The following season, in his 50th year, Garcia finally reached the majors as San Diego's third-base coach. He coached with the Padres (1970–73), Indians (1975–76; 1979) and Angels (1977) and in 1977 he was named manager of the Angels when Norm Sherry was fired on July 11. While the Angels continued to stumble under him in 1977 (with a 35–46 record), the Halos stood at 25–20 when Garcia was released in favor of Jim Fregosi on June 1, 1978.

Garcia got another chance to manage with the Cleveland Indians when Jeff Torborg was fired on July 23, 1979. Cleveland played at a 38–28 clip under Garcia for the remainder of the season, and compiled a mark of 52–51 during the strike-shortened 1981 campaign, but they never finished higher than fifth in the American League East. After a sixth-place finish in 1982, Garcia resigned under fire. But he remained in the game into his mid 80s, as a coach for the Milwaukee Brewers (1983–84), a special assignment scout for the Brewers and Kansas City Royals, and — from 2000–02 — a coach with the Colorado Rockies. Garcia was named to the Rockies' staff when he was 79 years of age by then-skipper Buddy Bell. He also scouted for other MLB teams, including the Seattle Mariners and Chicago Cubs.
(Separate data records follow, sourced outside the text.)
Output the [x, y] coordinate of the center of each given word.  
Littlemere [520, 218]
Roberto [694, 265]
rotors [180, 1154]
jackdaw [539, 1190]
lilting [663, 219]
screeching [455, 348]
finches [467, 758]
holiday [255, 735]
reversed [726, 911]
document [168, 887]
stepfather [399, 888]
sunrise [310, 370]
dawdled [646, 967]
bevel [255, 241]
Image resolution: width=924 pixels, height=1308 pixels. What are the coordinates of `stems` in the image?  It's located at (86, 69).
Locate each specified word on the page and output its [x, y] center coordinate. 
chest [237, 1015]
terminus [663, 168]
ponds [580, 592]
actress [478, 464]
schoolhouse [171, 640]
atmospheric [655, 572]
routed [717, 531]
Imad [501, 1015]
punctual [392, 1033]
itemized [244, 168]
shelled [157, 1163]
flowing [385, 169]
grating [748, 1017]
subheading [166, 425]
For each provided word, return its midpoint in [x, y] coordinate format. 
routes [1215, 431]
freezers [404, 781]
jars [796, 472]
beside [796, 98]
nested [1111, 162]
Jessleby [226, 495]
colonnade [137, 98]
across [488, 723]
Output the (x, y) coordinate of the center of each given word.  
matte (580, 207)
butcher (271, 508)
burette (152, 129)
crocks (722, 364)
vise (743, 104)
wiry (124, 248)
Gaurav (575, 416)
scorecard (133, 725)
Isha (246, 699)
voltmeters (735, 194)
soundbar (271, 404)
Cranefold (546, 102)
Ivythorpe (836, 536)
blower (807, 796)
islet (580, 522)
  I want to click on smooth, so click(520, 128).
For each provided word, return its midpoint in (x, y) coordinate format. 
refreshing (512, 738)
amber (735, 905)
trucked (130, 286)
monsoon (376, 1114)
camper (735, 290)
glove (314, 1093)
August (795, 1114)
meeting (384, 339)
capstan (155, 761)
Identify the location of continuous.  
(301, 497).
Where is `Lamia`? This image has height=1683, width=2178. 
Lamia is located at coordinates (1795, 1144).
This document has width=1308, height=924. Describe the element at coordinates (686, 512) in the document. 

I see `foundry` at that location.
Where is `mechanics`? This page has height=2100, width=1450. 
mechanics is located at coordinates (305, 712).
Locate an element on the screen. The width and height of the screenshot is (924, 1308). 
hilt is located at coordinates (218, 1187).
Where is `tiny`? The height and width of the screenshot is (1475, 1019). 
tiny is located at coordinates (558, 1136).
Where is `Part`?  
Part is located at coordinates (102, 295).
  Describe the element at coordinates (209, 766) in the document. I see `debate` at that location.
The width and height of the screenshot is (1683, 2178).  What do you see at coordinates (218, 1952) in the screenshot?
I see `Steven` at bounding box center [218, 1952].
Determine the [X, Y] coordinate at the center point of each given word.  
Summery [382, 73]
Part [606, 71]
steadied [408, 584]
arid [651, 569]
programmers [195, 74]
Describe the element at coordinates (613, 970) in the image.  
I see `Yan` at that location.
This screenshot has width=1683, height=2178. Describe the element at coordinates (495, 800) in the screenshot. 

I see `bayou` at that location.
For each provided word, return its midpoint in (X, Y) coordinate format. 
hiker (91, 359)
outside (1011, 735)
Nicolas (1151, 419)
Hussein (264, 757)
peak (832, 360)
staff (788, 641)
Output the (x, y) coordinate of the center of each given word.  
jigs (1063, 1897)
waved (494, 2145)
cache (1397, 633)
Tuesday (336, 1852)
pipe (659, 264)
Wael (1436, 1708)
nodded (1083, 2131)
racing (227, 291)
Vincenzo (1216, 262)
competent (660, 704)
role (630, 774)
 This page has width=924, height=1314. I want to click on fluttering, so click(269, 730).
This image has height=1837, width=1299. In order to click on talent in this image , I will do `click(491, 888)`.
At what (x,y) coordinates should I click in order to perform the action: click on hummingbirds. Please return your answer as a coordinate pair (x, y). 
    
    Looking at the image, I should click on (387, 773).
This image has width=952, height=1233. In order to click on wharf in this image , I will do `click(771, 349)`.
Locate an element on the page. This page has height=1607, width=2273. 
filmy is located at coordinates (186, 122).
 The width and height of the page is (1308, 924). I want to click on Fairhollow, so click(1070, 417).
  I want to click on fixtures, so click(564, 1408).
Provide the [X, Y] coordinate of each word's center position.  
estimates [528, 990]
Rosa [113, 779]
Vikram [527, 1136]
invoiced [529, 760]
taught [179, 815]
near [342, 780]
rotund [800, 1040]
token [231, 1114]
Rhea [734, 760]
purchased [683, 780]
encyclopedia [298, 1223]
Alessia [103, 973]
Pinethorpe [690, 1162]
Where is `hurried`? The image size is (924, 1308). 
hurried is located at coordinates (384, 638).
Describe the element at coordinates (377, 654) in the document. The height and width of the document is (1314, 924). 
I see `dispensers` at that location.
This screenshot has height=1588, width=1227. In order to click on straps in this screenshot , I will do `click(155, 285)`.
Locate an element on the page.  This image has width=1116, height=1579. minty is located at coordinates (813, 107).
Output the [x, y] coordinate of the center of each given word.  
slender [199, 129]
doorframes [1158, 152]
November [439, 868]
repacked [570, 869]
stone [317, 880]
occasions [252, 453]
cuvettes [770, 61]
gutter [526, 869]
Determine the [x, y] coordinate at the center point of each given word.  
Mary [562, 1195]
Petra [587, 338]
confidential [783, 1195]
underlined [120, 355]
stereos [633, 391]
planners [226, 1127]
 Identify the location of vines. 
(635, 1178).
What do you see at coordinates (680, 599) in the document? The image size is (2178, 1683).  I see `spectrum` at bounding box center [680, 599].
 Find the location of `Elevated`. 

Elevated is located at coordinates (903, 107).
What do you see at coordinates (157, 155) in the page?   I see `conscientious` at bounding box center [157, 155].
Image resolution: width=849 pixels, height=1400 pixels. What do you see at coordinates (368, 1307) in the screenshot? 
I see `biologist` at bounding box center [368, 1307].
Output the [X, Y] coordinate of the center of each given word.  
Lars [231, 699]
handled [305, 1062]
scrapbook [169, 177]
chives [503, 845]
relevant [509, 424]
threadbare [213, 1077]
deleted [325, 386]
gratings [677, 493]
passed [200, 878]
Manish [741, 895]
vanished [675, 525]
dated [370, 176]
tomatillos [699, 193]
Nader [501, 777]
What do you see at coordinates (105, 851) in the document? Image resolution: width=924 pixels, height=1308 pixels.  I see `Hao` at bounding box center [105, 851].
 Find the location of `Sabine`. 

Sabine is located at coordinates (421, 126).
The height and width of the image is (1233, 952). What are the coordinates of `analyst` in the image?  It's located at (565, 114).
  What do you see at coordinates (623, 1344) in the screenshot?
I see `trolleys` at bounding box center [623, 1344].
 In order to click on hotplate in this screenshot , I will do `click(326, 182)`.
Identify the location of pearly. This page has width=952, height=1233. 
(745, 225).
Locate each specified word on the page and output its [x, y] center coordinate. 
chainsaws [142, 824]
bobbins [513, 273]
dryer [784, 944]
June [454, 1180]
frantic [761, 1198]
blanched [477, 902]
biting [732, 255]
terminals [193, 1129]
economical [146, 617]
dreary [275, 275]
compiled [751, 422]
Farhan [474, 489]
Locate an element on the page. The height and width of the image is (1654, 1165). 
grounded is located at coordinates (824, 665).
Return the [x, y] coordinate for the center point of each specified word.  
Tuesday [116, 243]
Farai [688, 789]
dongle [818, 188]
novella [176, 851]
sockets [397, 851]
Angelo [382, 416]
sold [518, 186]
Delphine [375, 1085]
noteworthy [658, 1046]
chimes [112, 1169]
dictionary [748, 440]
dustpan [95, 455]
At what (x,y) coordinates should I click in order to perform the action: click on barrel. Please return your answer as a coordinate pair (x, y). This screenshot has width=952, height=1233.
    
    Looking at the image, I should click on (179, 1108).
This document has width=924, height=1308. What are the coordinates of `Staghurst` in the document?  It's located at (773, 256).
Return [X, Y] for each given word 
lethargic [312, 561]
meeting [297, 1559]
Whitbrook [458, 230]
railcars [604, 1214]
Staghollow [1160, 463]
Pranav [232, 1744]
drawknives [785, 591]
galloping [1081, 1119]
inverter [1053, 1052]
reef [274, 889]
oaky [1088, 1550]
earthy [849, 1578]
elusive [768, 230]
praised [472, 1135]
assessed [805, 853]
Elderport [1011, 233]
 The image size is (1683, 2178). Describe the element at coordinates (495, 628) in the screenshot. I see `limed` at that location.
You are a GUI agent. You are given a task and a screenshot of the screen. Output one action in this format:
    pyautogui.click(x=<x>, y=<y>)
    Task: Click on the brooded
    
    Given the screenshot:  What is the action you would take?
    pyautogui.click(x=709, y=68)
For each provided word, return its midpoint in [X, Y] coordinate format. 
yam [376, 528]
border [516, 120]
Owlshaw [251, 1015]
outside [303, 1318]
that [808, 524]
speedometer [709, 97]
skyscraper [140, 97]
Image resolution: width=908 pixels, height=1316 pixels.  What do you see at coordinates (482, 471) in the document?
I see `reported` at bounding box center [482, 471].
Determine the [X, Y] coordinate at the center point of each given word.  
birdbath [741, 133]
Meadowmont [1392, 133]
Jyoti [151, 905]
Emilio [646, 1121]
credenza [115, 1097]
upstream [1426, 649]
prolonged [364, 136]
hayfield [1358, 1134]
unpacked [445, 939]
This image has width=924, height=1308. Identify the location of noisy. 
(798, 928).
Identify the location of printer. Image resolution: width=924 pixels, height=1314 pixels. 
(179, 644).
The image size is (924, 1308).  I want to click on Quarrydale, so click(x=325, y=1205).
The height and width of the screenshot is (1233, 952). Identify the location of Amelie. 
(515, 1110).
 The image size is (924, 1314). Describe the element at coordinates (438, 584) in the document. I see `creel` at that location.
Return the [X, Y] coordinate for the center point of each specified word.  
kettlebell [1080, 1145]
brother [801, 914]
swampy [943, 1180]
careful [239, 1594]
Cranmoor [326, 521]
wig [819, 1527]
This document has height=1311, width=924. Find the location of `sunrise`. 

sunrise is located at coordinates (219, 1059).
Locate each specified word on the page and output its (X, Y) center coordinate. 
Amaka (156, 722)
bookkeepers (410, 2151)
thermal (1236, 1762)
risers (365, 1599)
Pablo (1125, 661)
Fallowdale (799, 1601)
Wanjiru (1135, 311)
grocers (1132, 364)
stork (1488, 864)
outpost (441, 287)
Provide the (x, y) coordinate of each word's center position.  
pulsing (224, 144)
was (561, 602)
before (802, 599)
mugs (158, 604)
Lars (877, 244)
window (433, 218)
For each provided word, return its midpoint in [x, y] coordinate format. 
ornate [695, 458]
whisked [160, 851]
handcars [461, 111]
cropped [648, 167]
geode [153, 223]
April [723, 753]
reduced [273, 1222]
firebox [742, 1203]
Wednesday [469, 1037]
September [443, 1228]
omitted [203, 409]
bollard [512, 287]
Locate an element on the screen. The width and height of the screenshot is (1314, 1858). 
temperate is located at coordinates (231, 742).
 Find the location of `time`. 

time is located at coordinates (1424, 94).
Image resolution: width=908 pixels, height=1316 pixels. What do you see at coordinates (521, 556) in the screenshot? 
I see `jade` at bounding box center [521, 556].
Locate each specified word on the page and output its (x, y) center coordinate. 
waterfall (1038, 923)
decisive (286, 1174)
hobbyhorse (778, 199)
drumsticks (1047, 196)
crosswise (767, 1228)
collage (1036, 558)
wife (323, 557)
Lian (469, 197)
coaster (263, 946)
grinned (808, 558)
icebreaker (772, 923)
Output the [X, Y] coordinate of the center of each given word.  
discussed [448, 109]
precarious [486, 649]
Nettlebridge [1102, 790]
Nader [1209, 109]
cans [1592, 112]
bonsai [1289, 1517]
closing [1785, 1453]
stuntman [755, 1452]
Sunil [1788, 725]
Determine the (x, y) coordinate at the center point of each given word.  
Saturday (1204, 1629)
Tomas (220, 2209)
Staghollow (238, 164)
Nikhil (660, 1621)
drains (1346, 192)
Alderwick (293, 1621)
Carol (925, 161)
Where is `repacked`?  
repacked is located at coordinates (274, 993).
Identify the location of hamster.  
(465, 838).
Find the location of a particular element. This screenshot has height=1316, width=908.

As a minor league manager in the Giants, Padres and Angels organizations, Garcia won 889 games and lost 796 (.528) and won three championships. He is one of only four individuals to play, coach or announce professional baseball during part of eight decades. (Vin Scully, Tommy Lasorda and Don Zimmer being the other three.)

==Managerial Record==

| Team | Year | Regular season |  |  |  |  | Postseason |  |  |  |
| Games | Won | Lost | Win % | Finish | Won | Lost | Win % | Result |
| CAL | 1977 | 81 | 35 | 46 | .432 | Interim | – | – | – |  |
| CAL | 1978 | 46 | 25 | 21 | .543 | Fired | – | – | – |  |
| CAL total |  | 127 | 60 | 67 | .472 |  | 0 | 0 | – |  |
| CLE | 1979 | 66 | 38 | 28 | .576 | Interim | – | – | – |  |
| CLE | 1980 | 160 | 79 | 81 | .494 | 6th in the AL East | – | – | – |  |
| CLE | 1981 | 50 | 26 | 24 | .520 | 6th in the AL East | – | – | – |  |
| 53 | 26 | 27 | .491 | 5th in the AL East |
| CLE | 1982 | 162 | 78 | 84 | .481 | 7th in the AL East | – | – | – |  |
| CLE total |  | 491 | 244 | 247 | .497 |  | 0 | 0 | – |  |
| Total |  | 618 | 307 | 311 | .497 |  | 0 | 0 | – |  |

==Personal life==
Garcia's son David was the Yankees first-round pick—the 11th player taken overall—in the secondary phase of the January 1978 draft. He spent two years in the Yankee systems. Garcia also had two grandsons play professional baseball. Drew Garcia was a 21st round draft choice of the Chicago White Sox in 2008, and reached the Triple-A level. In 2010, the St. Louis Cardinals selected his grandson, Greg Garcia in the seventh round of Major League Baseball draft. He made his MLB debut for the Cardinals in April 2014.

Dave Garcia died in San Diego, his permanent home since 1961, of natural causes at the age of 97.